[start of ENTRIES SHOWN]

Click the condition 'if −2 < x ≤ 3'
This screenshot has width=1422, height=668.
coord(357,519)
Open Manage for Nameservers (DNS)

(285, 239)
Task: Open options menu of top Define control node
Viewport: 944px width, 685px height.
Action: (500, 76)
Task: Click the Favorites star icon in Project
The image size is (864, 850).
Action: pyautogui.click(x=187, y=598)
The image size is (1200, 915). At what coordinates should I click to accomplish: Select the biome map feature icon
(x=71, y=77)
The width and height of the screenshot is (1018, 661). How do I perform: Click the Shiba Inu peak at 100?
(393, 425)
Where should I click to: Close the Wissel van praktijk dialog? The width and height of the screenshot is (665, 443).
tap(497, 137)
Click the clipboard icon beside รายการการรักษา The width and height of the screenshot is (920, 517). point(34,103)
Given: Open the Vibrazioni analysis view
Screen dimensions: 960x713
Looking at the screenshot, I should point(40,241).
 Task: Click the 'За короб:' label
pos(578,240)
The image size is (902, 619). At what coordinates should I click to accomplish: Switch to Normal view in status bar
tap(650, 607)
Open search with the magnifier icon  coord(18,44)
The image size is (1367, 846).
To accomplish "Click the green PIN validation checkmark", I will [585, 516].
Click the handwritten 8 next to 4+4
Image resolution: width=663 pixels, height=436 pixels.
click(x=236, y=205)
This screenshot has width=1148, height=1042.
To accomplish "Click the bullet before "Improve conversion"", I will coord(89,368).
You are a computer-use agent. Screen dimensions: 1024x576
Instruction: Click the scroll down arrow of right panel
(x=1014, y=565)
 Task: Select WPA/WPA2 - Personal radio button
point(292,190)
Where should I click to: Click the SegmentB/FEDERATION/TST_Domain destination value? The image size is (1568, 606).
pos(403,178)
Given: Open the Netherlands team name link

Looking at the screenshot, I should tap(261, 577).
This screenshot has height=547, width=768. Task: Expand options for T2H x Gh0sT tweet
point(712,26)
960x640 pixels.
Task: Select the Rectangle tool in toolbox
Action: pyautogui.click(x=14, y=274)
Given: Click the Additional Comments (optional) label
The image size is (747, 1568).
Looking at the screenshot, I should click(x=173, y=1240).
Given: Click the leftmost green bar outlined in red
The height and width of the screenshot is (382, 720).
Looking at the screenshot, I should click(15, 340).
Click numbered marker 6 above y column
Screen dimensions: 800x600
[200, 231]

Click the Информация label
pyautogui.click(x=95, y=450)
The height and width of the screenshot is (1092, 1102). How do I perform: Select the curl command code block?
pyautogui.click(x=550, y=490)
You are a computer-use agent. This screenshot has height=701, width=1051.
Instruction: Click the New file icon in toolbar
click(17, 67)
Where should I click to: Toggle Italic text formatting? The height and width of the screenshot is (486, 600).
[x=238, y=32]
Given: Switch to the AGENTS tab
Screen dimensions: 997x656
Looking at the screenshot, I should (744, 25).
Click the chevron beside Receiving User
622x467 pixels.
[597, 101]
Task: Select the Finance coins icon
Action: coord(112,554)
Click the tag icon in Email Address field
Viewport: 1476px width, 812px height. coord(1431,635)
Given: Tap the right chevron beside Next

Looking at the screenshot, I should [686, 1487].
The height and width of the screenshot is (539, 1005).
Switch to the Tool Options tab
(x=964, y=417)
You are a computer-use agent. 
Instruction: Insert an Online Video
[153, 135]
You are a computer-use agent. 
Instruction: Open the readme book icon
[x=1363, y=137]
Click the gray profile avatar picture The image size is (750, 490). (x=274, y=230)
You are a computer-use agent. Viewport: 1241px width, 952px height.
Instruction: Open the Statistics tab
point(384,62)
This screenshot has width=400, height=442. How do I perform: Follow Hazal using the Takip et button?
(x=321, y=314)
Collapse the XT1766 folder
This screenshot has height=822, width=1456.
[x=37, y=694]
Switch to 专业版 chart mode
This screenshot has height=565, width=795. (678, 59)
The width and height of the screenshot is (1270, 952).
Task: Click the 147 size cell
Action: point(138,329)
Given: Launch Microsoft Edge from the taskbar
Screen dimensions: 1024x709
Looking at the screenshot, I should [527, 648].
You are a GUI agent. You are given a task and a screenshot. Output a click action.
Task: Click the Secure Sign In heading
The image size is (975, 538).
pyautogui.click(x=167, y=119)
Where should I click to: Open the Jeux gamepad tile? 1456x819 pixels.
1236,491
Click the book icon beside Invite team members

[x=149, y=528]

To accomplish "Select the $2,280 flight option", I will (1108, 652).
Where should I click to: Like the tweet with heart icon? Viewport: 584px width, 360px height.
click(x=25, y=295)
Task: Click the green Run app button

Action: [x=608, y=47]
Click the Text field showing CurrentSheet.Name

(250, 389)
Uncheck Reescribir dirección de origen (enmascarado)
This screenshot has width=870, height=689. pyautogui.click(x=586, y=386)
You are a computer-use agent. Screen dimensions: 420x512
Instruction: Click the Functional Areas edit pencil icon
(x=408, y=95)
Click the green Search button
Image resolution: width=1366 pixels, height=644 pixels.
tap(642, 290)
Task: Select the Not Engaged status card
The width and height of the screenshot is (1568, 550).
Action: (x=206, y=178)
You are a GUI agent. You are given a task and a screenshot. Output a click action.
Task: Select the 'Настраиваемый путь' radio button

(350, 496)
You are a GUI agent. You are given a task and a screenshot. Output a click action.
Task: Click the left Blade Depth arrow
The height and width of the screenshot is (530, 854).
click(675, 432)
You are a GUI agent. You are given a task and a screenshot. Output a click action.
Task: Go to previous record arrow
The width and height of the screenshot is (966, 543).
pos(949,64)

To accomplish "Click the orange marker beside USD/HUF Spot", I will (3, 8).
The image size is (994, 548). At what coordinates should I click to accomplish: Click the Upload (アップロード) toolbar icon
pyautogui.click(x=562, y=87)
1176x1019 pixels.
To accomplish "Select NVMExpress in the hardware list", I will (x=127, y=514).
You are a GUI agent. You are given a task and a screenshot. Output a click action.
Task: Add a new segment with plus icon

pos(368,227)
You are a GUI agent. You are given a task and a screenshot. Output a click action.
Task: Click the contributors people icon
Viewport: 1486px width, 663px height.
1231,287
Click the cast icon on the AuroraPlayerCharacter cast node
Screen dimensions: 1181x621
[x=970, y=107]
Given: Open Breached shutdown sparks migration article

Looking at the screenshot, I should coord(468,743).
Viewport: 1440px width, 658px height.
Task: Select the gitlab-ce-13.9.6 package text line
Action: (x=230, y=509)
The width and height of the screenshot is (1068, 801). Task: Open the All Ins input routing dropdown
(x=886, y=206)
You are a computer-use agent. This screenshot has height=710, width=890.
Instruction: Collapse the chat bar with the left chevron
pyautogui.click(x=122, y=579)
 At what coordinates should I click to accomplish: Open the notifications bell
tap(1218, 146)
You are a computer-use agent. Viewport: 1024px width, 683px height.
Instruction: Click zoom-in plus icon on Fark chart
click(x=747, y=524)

[end of ENTRIES SHOWN]

_WHAT THE TASK REQUIRES_:
Turn every line of the rows above into a Markdown table with two columns, Number and Line, numbering the lines in order and leaving out any blank ones.

_SOLVED PROBLEM_:
| Number | Line |
|---|---|
| 1 | Click the condition 'if −2 < x ≤ 3' |
| 2 | This screenshot has width=1422, height=668. |
| 3 | coord(357,519) |
| 4 | Open Manage for Nameservers (DNS) |
| 5 | (285, 239) |
| 6 | Task: Open options menu of top Define control node |
| 7 | Viewport: 944px width, 685px height. |
| 8 | Action: (500, 76) |
| 9 | Task: Click the Favorites star icon in Project |
| 10 | The image size is (864, 850). |
| 11 | Action: pyautogui.click(x=187, y=598) |
| 12 | The image size is (1200, 915). At what coordinates should I click to accomplish: Select the biome map feature icon |
| 13 | (x=71, y=77) |
| 14 | The width and height of the screenshot is (1018, 661). How do I perform: Click the Shiba Inu peak at 100? |
| 15 | (393, 425) |
| 16 | Where should I click to: Close the Wissel van praktijk dialog? The width and height of the screenshot is (665, 443). |
| 17 | tap(497, 137) |
| 18 | Click the clipboard icon beside รายการการรักษา The width and height of the screenshot is (920, 517). point(34,103) |
| 19 | Given: Open the Vibrazioni analysis view |
| 20 | Screen dimensions: 960x713 |
| 21 | Looking at the screenshot, I should point(40,241). |
| 22 |  Task: Click the 'За короб:' label |
| 23 | pos(578,240) |
| 24 | The image size is (902, 619). At what coordinates should I click to accomplish: Switch to Normal view in status bar |
| 25 | tap(650, 607) |
| 26 | Open search with the magnifier icon  coord(18,44) |
| 27 | The image size is (1367, 846). |
| 28 | To accomplish "Click the green PIN validation checkmark", I will [585, 516]. |
| 29 | Click the handwritten 8 next to 4+4 |
| 30 | Image resolution: width=663 pixels, height=436 pixels. |
| 31 | click(x=236, y=205) |
| 32 | This screenshot has width=1148, height=1042. |
| 33 | To accomplish "Click the bullet before "Improve conversion"", I will coord(89,368). |
| 34 | You are a computer-use agent. Screen dimensions: 1024x576 |
| 35 | Instruction: Click the scroll down arrow of right panel |
| 36 | (x=1014, y=565) |
| 37 |  Task: Select WPA/WPA2 - Personal radio button |
| 38 | point(292,190) |
| 39 | Where should I click to: Click the SegmentB/FEDERATION/TST_Domain destination value? The image size is (1568, 606). |
| 40 | pos(403,178) |
| 41 | Given: Open the Netherlands team name link |
| 42 | Looking at the screenshot, I should tap(261, 577). |
| 43 | This screenshot has height=547, width=768. Task: Expand options for T2H x Gh0sT tweet |
| 44 | point(712,26) |
| 45 | 960x640 pixels. |
| 46 | Task: Select the Rectangle tool in toolbox |
| 47 | Action: pyautogui.click(x=14, y=274) |
| 48 | Given: Click the Additional Comments (optional) label |
| 49 | The image size is (747, 1568). |
| 50 | Looking at the screenshot, I should click(x=173, y=1240). |
| 51 | Given: Click the leftmost green bar outlined in red |
| 52 | The height and width of the screenshot is (382, 720). |
| 53 | Looking at the screenshot, I should click(15, 340). |
| 54 | Click numbered marker 6 above y column |
| 55 | Screen dimensions: 800x600 |
| 56 | [200, 231] |
| 57 | Click the Информация label |
| 58 | pyautogui.click(x=95, y=450) |
| 59 | The height and width of the screenshot is (1092, 1102). How do I perform: Select the curl command code block? |
| 60 | pyautogui.click(x=550, y=490) |
| 61 | You are a computer-use agent. This screenshot has height=701, width=1051. |
| 62 | Instruction: Click the New file icon in toolbar |
| 63 | click(17, 67) |
| 64 | Where should I click to: Toggle Italic text formatting? The height and width of the screenshot is (486, 600). |
| 65 | [x=238, y=32] |
| 66 | Given: Switch to the AGENTS tab |
| 67 | Screen dimensions: 997x656 |
| 68 | Looking at the screenshot, I should (744, 25). |
| 69 | Click the chevron beside Receiving User |
| 70 | 622x467 pixels. |
| 71 | [597, 101] |
| 72 | Task: Select the Finance coins icon |
| 73 | Action: coord(112,554) |
| 74 | Click the tag icon in Email Address field |
| 75 | Viewport: 1476px width, 812px height. coord(1431,635) |
| 76 | Given: Tap the right chevron beside Next |
| 77 | Looking at the screenshot, I should [686, 1487]. |
| 78 | The height and width of the screenshot is (539, 1005). |
| 79 | Switch to the Tool Options tab |
| 80 | (x=964, y=417) |
| 81 | You are a computer-use agent.  |
| 82 | Instruction: Insert an Online Video |
| 83 | [153, 135] |
| 84 | You are a computer-use agent.  |
| 85 | Instruction: Open the readme book icon |
| 86 | [x=1363, y=137] |
| 87 | Click the gray profile avatar picture The image size is (750, 490). (x=274, y=230) |
| 88 | You are a computer-use agent. Viewport: 1241px width, 952px height. |
| 89 | Instruction: Open the Statistics tab |
| 90 | point(384,62) |
| 91 | This screenshot has width=400, height=442. How do I perform: Follow Hazal using the Takip et button? |
| 92 | (x=321, y=314) |
| 93 | Collapse the XT1766 folder |
| 94 | This screenshot has height=822, width=1456. |
| 95 | [x=37, y=694] |
| 96 | Switch to 专业版 chart mode |
| 97 | This screenshot has height=565, width=795. (678, 59) |
| 98 | The width and height of the screenshot is (1270, 952). |
| 99 | Task: Click the 147 size cell |
| 100 | Action: point(138,329) |
| 101 | Given: Launch Microsoft Edge from the taskbar |
| 102 | Screen dimensions: 1024x709 |
| 103 | Looking at the screenshot, I should [527, 648]. |
| 104 | You are a GUI agent. You are given a task and a screenshot. Output a click action. |
| 105 | Task: Click the Secure Sign In heading |
| 106 | The image size is (975, 538). |
| 107 | pyautogui.click(x=167, y=119) |
| 108 | Where should I click to: Open the Jeux gamepad tile? 1456x819 pixels. |
| 109 | 1236,491 |
| 110 | Click the book icon beside Invite team members |
| 111 | [x=149, y=528] |
| 112 | To accomplish "Select the $2,280 flight option", I will (1108, 652). |
| 113 | Where should I click to: Like the tweet with heart icon? Viewport: 584px width, 360px height. |
| 114 | click(x=25, y=295) |
| 115 | Task: Click the green Run app button |
| 116 | Action: [x=608, y=47] |
| 117 | Click the Text field showing CurrentSheet.Name |
| 118 | (250, 389) |
| 119 | Uncheck Reescribir dirección de origen (enmascarado) |
| 120 | This screenshot has width=870, height=689. pyautogui.click(x=586, y=386) |
| 121 | You are a computer-use agent. Screen dimensions: 420x512 |
| 122 | Instruction: Click the Functional Areas edit pencil icon |
| 123 | (x=408, y=95) |
| 124 | Click the green Search button |
| 125 | Image resolution: width=1366 pixels, height=644 pixels. |
| 126 | tap(642, 290) |
| 127 | Task: Select the Not Engaged status card |
| 128 | The width and height of the screenshot is (1568, 550). |
| 129 | Action: (x=206, y=178) |
| 130 | You are a GUI agent. You are given a task and a screenshot. Output a click action. |
| 131 | Task: Select the 'Настраиваемый путь' radio button |
| 132 | (350, 496) |
| 133 | You are a GUI agent. You are given a task and a screenshot. Output a click action. |
| 134 | Task: Click the left Blade Depth arrow |
| 135 | The height and width of the screenshot is (530, 854). |
| 136 | click(675, 432) |
| 137 | You are a GUI agent. You are given a task and a screenshot. Output a click action. |
| 138 | Task: Go to previous record arrow |
| 139 | The width and height of the screenshot is (966, 543). |
| 140 | pos(949,64) |
| 141 | To accomplish "Click the orange marker beside USD/HUF Spot", I will (3, 8). |
| 142 | The image size is (994, 548). At what coordinates should I click to accomplish: Click the Upload (アップロード) toolbar icon |
| 143 | pyautogui.click(x=562, y=87) |
| 144 | 1176x1019 pixels. |
| 145 | To accomplish "Select NVMExpress in the hardware list", I will (x=127, y=514). |
| 146 | You are a GUI agent. You are given a task and a screenshot. Output a click action. |
| 147 | Task: Add a new segment with plus icon |
| 148 | pos(368,227) |
| 149 | You are a GUI agent. You are given a task and a screenshot. Output a click action. |
| 150 | Task: Click the contributors people icon |
| 151 | Viewport: 1486px width, 663px height. |
| 152 | 1231,287 |
| 153 | Click the cast icon on the AuroraPlayerCharacter cast node |
| 154 | Screen dimensions: 1181x621 |
| 155 | [x=970, y=107] |
| 156 | Given: Open Breached shutdown sparks migration article |
| 157 | Looking at the screenshot, I should coord(468,743). |
| 158 | Viewport: 1440px width, 658px height. |
| 159 | Task: Select the gitlab-ce-13.9.6 package text line |
| 160 | Action: (x=230, y=509) |
| 161 | The width and height of the screenshot is (1068, 801). Task: Open the All Ins input routing dropdown |
| 162 | (x=886, y=206) |
| 163 | You are a computer-use agent. This screenshot has height=710, width=890. |
| 164 | Instruction: Collapse the chat bar with the left chevron |
| 165 | pyautogui.click(x=122, y=579) |
| 166 |  At what coordinates should I click to accomplish: Open the notifications bell |
| 167 | tap(1218, 146) |
| 168 | You are a computer-use agent. Viewport: 1024px width, 683px height. |
| 169 | Instruction: Click zoom-in plus icon on Fark chart |
| 170 | click(x=747, y=524) |